2) Move the electrons with the protons.

The first way is the only way in an electrically neutral ring. However, with charged objects having more electrons than protons, the second option is also possible to generate a net magnetic field.

My concern is the following: The input of energy to spin the charged ring would be tangent to the ring itself, yet the electrical flux that would generate would create a magnetic field at right angles to that input. This suggests that a compact charged ring can be devised that would possesses arbitrarily high "effective" current densities that are not limited by ohmic heating. The potential of this would be huge, allowing for arbitrarily strong magnetic fields (in excess of rare Earth magnets) to be produced by relatively small circuits.

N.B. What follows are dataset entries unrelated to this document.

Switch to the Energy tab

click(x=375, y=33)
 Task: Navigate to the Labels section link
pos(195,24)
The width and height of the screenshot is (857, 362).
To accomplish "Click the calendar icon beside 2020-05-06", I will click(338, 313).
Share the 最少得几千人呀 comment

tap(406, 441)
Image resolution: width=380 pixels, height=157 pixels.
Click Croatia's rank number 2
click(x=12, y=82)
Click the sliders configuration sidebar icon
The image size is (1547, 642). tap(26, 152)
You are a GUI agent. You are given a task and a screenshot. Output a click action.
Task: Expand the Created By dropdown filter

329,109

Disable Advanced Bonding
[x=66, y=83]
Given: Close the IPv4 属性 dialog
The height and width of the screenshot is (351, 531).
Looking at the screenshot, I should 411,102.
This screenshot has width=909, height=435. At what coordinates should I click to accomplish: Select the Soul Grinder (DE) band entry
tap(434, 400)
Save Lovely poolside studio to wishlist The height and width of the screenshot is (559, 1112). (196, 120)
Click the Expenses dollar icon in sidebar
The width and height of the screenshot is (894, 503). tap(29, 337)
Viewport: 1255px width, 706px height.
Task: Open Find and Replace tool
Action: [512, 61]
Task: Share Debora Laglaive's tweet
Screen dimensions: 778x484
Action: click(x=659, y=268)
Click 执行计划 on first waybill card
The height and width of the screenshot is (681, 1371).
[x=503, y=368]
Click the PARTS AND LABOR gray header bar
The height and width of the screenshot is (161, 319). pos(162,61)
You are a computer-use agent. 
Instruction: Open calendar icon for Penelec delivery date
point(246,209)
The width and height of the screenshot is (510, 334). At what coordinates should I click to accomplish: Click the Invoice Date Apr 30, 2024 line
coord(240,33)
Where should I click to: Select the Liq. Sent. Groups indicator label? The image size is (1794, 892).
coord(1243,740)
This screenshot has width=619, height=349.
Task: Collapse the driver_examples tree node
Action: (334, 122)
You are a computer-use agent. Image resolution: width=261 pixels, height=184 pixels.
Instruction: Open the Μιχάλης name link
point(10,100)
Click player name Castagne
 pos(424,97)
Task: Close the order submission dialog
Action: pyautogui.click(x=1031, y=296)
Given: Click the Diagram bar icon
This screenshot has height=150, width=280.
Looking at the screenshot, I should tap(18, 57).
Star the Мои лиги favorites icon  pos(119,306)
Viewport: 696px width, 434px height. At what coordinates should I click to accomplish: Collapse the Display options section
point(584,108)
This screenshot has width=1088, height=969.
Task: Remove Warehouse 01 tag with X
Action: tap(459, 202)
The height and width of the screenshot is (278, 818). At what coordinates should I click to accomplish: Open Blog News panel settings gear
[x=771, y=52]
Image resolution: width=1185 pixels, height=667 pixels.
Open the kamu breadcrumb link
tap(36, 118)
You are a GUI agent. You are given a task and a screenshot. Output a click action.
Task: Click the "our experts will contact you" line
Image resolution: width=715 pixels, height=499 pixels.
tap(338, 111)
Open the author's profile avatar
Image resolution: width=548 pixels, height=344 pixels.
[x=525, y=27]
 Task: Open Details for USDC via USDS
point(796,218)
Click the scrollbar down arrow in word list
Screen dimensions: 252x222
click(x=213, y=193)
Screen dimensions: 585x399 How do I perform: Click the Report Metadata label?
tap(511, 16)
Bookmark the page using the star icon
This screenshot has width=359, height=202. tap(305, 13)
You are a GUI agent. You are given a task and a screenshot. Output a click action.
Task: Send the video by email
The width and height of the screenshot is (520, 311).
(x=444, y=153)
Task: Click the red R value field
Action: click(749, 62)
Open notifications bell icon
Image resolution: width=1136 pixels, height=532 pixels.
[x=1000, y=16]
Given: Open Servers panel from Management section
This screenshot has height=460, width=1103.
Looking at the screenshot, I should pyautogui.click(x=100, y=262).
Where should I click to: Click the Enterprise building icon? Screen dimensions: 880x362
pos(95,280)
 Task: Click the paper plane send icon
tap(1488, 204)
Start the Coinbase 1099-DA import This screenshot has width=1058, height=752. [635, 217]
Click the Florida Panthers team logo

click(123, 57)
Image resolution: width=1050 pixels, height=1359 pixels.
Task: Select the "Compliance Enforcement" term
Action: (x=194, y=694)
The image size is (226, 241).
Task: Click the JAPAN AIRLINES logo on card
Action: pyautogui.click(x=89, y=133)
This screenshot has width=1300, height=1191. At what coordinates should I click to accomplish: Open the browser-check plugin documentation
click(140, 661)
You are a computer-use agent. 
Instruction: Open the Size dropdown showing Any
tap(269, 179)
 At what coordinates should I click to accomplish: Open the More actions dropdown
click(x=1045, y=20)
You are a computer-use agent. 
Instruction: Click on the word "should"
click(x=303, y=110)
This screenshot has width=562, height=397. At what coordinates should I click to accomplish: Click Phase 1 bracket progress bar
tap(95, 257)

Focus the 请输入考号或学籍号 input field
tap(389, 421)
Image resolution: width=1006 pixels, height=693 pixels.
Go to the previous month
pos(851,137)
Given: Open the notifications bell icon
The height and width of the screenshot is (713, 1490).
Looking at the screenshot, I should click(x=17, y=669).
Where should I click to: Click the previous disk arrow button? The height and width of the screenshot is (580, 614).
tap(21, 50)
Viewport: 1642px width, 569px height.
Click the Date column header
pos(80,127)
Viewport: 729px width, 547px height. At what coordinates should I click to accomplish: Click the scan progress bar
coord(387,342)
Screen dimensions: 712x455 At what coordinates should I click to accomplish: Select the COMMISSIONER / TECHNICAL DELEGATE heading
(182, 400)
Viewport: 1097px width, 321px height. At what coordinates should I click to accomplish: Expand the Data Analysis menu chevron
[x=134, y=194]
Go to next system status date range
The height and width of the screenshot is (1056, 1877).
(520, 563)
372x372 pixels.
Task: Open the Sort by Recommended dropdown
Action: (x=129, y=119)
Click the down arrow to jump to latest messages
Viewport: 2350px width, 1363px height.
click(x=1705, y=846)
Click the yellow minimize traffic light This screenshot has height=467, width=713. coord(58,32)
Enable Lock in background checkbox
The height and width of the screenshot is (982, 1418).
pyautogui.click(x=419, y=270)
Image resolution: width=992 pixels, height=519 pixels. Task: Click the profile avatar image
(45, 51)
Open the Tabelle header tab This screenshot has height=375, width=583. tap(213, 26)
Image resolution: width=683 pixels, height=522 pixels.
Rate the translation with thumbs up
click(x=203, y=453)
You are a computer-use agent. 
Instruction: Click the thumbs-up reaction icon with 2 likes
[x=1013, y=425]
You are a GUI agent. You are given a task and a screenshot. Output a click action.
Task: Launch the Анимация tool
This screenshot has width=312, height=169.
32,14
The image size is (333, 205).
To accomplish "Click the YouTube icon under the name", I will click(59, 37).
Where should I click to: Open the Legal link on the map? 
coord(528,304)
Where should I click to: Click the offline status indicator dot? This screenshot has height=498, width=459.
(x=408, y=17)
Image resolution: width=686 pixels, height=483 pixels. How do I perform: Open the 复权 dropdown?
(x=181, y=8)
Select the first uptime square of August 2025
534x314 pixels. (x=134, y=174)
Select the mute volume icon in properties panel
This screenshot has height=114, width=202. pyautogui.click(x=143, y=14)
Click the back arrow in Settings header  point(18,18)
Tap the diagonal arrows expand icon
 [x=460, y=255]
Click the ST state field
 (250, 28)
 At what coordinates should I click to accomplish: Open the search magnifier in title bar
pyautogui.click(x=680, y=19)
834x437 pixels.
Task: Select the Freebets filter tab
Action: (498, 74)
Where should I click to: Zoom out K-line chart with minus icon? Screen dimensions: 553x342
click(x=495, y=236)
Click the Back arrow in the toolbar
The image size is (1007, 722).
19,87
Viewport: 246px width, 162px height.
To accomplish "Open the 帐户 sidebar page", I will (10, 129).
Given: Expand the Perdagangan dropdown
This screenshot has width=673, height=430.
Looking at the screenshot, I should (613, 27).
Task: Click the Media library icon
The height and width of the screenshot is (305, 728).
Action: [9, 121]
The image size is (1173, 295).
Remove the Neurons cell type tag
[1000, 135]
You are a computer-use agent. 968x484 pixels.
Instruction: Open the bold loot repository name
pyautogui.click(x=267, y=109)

What is not clear to me is how much resistance to motion would be generated if spinning the ring on an axis parallel to an external magnetic field. Since spinning the north pole of a cylindrical permanent magnet on its axis produces minimal magnetic flux on a loop oriented flat below it, I doubt that a cogging torque would exist between the charged ring and the external magnetic field.

 

[Bob S]

Here is a conceptually similar problem that is easily solvable. Take a 1 meter long aluminum tube, with a 10 cm outer diameter. Outside of this place a 1 meter long, 10.2 cm inner diameter aluminum tube. The gap is 1 mm, and the surface area between the tubes is 0.314 square meters. The capacitance is e₀A/d = 2.78 x 10^-9 Farads. Charge this cylindrical capacitor to 10,000 volts (in vacuum). The charge on the inner cylinder is 2.78 x 10^-5 Coulombs. Spin the inner aluminum tube at 10,000 revolutions per second (neglect the tensile strength of aluminum for this experiment). The spinning current is 0.278 amp-turns per meter. The field inside is B=u₀NI = 0.349 microTesla, or 3.49 milliGauss, about 1/200 of the Earth's field.

 

[kmarinas86]

Here is a conceptually similar problem that is easily solvable. Take a 1 meter long aluminum tube, with a 10 cm outer diameter. Outside of this place a 1 meter long, 10.2 cm inner diameter aluminum tube. The gap is 1 mm, and the surface area between the tubes is 0.314 square meters. The capacitance is e₀A/d = 2.78 x 10^-9 Farads. Charge this cylindrical capacitor to 10,000 volts (in vacuum). The charge on the inner cylinder is 2.78 x 10^-5 Coulombs. Spin the inner aluminum tube at 10,000 revolutions per second (neglect the tensile strength of aluminum for this experiment). The spinning current is 0.278 amp-turns per meter. The field inside is B=u₀NI = 0.349 microTesla, or 3.49 milliGauss, about 1/200 of the Earth's field.

The potential energy in this system = (1/2) * B^2 * Volume / magnetic constant

This equals 3.8E-10 joules. That's very small indeed.